Bloomberg | Pakistan will allow the U.S. to question the three wives of Osama bin Laden who were with him in the compound where American commandos killed the al-Qaeda leader last week, granting a measure of cooperation amid tensions following the raid.

The Obama administration expects to get access to the women soon, based on a response from the Pakistani government, a U.S. official said yesterday on condition of anonymity. The specific timing of the access wasn’t set, the official said.

The decision followed verbal skirmishing between the two countries. Pakistani officials have said that the U.S. should have informed Pakistan of the operation in advance. U.S. officials have questioned how much Pakistani authorities knew about bin Laden’s presence in their country.

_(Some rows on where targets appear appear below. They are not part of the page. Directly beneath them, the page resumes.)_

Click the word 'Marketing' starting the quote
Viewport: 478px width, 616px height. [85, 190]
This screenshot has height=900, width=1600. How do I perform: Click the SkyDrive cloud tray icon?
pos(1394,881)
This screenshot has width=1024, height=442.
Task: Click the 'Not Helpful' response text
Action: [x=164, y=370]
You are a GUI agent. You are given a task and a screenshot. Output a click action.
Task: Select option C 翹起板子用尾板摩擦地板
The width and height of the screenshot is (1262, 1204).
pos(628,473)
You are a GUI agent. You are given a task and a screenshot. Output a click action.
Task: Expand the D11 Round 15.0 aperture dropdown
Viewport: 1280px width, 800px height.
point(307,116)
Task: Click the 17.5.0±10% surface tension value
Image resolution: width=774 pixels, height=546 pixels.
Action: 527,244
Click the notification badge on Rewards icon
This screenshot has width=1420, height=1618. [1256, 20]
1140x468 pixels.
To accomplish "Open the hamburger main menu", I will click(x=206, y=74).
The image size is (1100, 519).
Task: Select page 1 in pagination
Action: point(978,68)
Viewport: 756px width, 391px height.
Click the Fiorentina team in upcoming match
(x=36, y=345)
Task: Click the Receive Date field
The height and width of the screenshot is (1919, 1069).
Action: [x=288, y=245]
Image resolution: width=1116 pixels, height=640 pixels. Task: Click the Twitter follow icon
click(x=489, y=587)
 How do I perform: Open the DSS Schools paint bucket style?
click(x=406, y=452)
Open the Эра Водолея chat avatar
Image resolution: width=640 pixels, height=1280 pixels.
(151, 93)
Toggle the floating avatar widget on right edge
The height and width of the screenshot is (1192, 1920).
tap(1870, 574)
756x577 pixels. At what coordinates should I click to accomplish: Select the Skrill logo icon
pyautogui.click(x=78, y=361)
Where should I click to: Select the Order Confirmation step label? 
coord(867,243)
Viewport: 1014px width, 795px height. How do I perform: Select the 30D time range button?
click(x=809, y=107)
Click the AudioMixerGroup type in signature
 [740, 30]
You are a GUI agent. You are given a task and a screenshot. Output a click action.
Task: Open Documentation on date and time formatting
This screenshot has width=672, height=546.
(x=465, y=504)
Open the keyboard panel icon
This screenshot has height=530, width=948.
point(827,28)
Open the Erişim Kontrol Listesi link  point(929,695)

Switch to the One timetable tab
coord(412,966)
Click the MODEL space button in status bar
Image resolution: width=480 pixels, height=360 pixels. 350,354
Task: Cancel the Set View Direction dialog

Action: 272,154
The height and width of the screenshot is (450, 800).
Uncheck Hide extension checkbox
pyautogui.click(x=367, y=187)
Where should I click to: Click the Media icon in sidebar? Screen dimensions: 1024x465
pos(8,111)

The Obama administration said yesterday that it wouldn’t apologize for entering Pakistan to raid bin Laden’s compound, as the South Asian country’s prime minister tried to counter domestic criticism over the military’s failure to detect and stop the U.S. attack.

“We obviously take the statements and concerns of the Pakistani government seriously,” White House press secretary Jay Carney said yesterday, speaking after Pakistan’s prime minister, Yousuf Raza Gilani, addressed the Parliament in Islamabad. “But we also do not apologize for the actions that we took.”